The year before, I had been introduced to “large” books by a teacher who knew I was far beyond the short things she had the other students read on a weekly basis. In the course of fifth grade, I’d read WATERSHIP DOWN, A WIZARD OF EARTHSEA, THE HOBBIT, and DUNE.
I felt it was time to branch out and start picking the books on my own. After all, I was in SIXTH grade now. A veritable adult. I needed to establish my own preferences. So, in that palatial bookstore on the Upper West Side, I ventured past the “X-Phile” fan books and found my way into the world of commercial genre fiction, a world from which I have no desire to separate myself, almost 15 years later.
And the first book I picked up, the book I didn’t understand at all at the time, was BLUE MARS. I don’t remember why I didn’t buy the first two books of the series (RED and GREEN MARS), but for some reason my 11-year-old mind wanted to read this book about a fully developed Martian society.
And I read it, and didn’t understand even an iota of it. It was full of heady ideas. The technology I understood, and I thought it was just another sci fi novel where the author loses thought for his characters for love of scientific accuracy.
Now, as an “adult” I find myself reading RED and GREEN MARS for this Hugo-reading-quest I have undertaken. And in reading these, I’ve come to recognize the depth of character and human understanding that Kim Stanley Robinson betrays within this series.

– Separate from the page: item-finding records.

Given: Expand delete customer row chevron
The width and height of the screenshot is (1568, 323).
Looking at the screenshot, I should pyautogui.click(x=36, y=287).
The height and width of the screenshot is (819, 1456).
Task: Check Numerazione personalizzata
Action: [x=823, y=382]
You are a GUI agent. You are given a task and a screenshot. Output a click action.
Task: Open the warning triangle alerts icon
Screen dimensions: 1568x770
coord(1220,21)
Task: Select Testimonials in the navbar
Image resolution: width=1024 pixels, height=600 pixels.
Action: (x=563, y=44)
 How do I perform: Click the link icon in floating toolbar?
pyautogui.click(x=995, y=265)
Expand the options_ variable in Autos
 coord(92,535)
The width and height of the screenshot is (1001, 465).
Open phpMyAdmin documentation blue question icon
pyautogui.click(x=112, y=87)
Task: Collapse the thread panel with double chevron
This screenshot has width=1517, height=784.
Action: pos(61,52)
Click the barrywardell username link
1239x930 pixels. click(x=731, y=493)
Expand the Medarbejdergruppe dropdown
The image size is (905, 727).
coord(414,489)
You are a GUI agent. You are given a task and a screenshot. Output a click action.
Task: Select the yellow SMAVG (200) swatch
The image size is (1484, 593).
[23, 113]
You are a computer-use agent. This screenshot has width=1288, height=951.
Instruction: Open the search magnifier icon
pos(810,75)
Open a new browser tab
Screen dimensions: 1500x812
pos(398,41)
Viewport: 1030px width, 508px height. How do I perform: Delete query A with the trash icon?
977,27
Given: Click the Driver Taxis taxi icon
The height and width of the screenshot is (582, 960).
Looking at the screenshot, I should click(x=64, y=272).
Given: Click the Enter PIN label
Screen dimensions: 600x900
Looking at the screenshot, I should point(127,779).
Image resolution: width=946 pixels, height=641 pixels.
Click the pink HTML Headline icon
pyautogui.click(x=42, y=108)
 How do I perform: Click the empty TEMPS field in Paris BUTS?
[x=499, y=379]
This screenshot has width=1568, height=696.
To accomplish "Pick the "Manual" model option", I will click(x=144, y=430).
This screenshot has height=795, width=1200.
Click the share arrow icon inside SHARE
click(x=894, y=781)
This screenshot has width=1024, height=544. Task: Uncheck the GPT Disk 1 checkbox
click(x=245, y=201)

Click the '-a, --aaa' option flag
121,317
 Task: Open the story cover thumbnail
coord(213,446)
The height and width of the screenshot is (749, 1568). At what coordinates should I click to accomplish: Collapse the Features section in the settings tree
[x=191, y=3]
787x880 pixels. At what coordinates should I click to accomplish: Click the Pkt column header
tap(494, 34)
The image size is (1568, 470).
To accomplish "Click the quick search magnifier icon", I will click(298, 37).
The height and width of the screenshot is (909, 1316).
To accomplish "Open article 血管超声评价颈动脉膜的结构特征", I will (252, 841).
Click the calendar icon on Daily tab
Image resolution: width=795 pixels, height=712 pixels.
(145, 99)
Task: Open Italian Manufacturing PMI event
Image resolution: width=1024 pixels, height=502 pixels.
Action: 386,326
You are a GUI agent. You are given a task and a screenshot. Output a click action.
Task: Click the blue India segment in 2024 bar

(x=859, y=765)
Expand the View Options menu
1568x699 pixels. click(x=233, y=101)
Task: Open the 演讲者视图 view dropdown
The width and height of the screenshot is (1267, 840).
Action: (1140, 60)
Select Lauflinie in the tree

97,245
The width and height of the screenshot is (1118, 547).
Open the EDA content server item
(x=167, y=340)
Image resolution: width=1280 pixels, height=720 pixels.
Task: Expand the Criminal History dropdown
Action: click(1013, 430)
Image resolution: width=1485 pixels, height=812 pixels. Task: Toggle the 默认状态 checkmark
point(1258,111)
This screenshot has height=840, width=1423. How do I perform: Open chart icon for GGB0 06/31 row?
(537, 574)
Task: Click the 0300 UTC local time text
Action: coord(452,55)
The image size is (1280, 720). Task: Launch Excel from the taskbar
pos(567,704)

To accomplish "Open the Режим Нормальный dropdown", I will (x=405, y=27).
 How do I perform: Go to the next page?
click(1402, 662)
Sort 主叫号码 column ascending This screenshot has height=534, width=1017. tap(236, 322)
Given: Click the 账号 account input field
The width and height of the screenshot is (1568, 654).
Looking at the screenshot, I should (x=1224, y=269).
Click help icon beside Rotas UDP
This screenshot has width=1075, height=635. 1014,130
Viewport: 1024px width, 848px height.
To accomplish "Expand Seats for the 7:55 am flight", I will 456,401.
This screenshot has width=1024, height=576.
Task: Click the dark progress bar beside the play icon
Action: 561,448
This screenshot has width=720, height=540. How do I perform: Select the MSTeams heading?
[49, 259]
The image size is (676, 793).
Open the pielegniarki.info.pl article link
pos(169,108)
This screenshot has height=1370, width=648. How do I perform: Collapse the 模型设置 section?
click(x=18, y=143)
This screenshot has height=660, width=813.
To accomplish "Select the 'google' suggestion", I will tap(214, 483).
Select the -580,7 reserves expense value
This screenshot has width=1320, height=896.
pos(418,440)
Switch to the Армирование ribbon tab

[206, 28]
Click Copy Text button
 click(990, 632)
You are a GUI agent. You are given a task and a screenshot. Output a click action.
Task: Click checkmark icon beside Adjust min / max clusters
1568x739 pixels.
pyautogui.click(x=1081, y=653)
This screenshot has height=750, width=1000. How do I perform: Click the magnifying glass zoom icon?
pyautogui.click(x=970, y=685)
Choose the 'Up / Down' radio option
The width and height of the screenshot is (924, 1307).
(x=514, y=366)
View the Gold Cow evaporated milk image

And I wonder, how did I read BLUE MARS and not catch this? It makes me think of the children in GREEN MARS, which I am currently reading. They are born to these celebrities, famous settlers who have faded themselves into the background after the harrowing events of RED MARS. These children have no idea the cultural context for the events that have happened around them, having been simply an idea of their parents at the time of RED MARS. Much in the way that I was, reading BLUE MARS out of series, with no context for how these tired old scientists had struggled to build a world that left behind the problems of Earth. Older, wiser, still growing, I’ve come to appreciate it more.
This series has waited quite patiently as I’ve grown into it. I hope I continue to do so.